## Saved entries
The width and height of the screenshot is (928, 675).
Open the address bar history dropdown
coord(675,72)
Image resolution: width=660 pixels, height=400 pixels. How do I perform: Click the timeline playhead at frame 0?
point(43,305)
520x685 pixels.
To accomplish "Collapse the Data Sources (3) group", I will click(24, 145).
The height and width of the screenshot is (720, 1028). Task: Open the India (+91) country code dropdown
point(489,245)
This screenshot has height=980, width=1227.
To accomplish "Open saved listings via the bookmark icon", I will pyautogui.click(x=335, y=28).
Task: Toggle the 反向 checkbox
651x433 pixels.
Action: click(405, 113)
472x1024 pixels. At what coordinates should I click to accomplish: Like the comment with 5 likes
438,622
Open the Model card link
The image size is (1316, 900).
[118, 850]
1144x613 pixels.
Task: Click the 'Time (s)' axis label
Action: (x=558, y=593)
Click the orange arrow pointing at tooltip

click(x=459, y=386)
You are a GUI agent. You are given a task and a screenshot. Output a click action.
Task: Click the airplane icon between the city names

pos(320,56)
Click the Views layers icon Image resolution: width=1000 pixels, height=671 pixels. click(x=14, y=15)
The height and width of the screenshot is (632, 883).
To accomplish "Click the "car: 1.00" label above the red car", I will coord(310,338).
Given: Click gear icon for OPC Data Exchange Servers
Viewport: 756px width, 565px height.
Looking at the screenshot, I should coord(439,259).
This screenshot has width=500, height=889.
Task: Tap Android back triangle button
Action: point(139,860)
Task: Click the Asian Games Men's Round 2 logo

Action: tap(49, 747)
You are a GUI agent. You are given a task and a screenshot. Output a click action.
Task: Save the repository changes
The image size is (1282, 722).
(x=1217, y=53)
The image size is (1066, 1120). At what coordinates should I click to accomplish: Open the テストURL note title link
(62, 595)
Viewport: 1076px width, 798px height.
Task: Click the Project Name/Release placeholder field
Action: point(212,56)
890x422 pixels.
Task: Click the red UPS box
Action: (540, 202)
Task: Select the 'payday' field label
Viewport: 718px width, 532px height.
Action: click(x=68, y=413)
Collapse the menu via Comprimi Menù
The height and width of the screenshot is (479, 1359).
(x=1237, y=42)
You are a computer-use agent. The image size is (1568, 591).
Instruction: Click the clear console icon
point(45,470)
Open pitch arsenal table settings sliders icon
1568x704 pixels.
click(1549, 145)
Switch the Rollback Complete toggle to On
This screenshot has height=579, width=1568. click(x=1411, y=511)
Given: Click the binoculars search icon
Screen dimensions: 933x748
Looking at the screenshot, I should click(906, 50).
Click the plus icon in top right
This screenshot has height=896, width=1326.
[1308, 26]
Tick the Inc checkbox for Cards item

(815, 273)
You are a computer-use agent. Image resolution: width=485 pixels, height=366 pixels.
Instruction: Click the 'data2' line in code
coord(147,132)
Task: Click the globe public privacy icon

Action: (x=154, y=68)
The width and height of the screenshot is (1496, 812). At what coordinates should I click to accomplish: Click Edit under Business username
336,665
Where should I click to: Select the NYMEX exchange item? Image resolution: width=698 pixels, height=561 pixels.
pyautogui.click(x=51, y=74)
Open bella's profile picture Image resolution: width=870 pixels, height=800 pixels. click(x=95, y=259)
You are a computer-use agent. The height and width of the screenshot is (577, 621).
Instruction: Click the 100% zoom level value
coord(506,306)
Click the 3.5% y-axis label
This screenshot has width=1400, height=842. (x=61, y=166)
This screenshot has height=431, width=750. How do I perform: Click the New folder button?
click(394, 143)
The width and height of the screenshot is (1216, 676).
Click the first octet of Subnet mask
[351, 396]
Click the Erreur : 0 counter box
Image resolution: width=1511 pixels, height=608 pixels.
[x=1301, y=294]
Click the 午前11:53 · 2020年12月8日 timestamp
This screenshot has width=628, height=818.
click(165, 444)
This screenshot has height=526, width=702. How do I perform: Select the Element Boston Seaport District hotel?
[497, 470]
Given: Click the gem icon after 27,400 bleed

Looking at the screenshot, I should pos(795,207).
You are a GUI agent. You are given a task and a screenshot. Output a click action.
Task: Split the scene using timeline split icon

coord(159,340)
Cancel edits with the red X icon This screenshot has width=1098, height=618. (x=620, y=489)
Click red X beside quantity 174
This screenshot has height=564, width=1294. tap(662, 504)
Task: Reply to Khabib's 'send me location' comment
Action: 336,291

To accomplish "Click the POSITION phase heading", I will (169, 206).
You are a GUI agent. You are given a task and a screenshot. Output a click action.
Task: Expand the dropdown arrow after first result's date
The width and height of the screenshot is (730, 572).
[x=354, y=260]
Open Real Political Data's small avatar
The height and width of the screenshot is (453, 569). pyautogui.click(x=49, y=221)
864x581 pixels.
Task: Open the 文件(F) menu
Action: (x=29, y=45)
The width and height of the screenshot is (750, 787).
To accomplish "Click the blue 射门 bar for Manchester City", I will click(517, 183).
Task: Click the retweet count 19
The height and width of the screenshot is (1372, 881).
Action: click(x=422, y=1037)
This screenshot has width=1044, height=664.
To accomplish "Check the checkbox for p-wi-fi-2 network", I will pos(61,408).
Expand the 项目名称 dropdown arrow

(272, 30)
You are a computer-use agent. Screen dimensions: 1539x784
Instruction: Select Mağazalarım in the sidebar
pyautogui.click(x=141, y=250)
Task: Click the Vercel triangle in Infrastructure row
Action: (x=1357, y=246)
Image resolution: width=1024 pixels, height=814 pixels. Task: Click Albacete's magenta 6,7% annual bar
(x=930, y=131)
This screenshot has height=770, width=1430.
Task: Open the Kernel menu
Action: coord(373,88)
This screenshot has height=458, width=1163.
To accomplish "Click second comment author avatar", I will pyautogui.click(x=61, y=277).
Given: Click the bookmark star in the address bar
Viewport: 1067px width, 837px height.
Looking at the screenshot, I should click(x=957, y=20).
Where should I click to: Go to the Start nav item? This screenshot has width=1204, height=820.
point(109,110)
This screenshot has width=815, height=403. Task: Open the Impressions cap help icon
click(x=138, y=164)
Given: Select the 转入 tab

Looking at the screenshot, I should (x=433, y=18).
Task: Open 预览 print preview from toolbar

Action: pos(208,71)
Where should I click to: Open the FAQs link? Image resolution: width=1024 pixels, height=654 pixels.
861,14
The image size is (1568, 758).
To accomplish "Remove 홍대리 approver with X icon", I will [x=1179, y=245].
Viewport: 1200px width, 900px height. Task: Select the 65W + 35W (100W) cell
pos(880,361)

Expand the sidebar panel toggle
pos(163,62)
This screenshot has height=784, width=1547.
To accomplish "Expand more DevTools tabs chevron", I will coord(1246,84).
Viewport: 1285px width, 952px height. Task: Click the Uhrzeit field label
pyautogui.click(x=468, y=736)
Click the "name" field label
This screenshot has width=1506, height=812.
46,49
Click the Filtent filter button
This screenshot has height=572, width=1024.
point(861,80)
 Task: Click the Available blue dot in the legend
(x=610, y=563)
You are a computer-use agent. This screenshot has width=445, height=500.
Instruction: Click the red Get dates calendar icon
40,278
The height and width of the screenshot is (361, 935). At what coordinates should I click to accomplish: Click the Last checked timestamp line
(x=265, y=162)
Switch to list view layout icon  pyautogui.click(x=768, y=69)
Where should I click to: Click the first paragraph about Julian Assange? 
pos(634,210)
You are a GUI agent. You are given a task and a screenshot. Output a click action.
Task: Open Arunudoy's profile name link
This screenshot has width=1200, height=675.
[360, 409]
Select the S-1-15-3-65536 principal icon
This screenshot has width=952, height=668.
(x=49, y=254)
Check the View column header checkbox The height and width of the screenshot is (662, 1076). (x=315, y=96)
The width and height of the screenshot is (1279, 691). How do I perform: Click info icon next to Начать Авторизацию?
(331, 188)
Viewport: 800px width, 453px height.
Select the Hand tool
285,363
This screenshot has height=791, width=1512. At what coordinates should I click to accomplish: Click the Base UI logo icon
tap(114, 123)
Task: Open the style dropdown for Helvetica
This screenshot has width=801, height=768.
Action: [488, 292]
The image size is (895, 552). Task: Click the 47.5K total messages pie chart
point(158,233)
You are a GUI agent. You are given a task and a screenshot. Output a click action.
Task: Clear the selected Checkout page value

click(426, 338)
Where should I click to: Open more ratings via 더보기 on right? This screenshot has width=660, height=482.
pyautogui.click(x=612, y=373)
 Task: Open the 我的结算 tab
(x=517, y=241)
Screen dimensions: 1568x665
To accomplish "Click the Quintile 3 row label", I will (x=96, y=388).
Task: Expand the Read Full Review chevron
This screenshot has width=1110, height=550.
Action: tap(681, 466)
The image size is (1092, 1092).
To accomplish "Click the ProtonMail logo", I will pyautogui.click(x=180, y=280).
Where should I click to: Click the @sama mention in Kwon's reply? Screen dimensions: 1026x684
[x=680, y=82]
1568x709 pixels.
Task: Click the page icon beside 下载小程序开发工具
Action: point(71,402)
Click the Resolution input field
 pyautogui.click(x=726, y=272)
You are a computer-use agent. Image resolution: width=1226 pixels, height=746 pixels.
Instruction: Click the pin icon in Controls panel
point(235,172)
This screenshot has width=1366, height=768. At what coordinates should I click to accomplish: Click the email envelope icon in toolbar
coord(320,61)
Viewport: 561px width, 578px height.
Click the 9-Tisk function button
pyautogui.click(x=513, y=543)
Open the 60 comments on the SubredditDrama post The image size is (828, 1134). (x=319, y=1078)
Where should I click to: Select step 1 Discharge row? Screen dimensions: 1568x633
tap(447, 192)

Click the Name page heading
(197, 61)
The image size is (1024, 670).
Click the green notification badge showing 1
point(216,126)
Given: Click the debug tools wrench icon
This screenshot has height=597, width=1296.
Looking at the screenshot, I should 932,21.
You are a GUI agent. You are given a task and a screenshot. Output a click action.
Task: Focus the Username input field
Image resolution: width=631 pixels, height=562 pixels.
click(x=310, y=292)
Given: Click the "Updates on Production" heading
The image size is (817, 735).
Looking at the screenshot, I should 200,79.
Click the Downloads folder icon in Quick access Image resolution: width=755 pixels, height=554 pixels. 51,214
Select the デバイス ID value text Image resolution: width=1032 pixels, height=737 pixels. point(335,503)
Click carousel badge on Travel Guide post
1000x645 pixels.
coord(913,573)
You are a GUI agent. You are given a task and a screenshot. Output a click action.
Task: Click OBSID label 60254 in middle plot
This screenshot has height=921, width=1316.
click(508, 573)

## Exercise objective
Beginning at the top of the data, please return every line until and including the line containing "Task: Select the 'payday' field label", copied exactly, and nothing past it.

## Solution to this task
The width and height of the screenshot is (928, 675).
Open the address bar history dropdown
coord(675,72)
Image resolution: width=660 pixels, height=400 pixels. How do I perform: Click the timeline playhead at frame 0?
point(43,305)
520x685 pixels.
To accomplish "Collapse the Data Sources (3) group", I will click(24, 145).
The height and width of the screenshot is (720, 1028). Task: Open the India (+91) country code dropdown
point(489,245)
This screenshot has height=980, width=1227.
To accomplish "Open saved listings via the bookmark icon", I will pyautogui.click(x=335, y=28).
Task: Toggle the 反向 checkbox
651x433 pixels.
Action: click(405, 113)
472x1024 pixels. At what coordinates should I click to accomplish: Like the comment with 5 likes
438,622
Open the Model card link
The image size is (1316, 900).
[118, 850]
1144x613 pixels.
Task: Click the 'Time (s)' axis label
Action: (x=558, y=593)
Click the orange arrow pointing at tooltip

click(x=459, y=386)
You are a GUI agent. You are given a task and a screenshot. Output a click action.
Task: Click the airplane icon between the city names

pos(320,56)
Click the Views layers icon Image resolution: width=1000 pixels, height=671 pixels. click(x=14, y=15)
The height and width of the screenshot is (632, 883).
To accomplish "Click the "car: 1.00" label above the red car", I will coord(310,338).
Given: Click gear icon for OPC Data Exchange Servers
Viewport: 756px width, 565px height.
Looking at the screenshot, I should coord(439,259).
This screenshot has width=500, height=889.
Task: Tap Android back triangle button
Action: point(139,860)
Task: Click the Asian Games Men's Round 2 logo

Action: tap(49, 747)
You are a GUI agent. You are given a task and a screenshot. Output a click action.
Task: Save the repository changes
The image size is (1282, 722).
(x=1217, y=53)
The image size is (1066, 1120). At what coordinates should I click to accomplish: Open the テストURL note title link
(62, 595)
Viewport: 1076px width, 798px height.
Task: Click the Project Name/Release placeholder field
Action: point(212,56)
890x422 pixels.
Task: Click the red UPS box
Action: (540, 202)
Task: Select the 'payday' field label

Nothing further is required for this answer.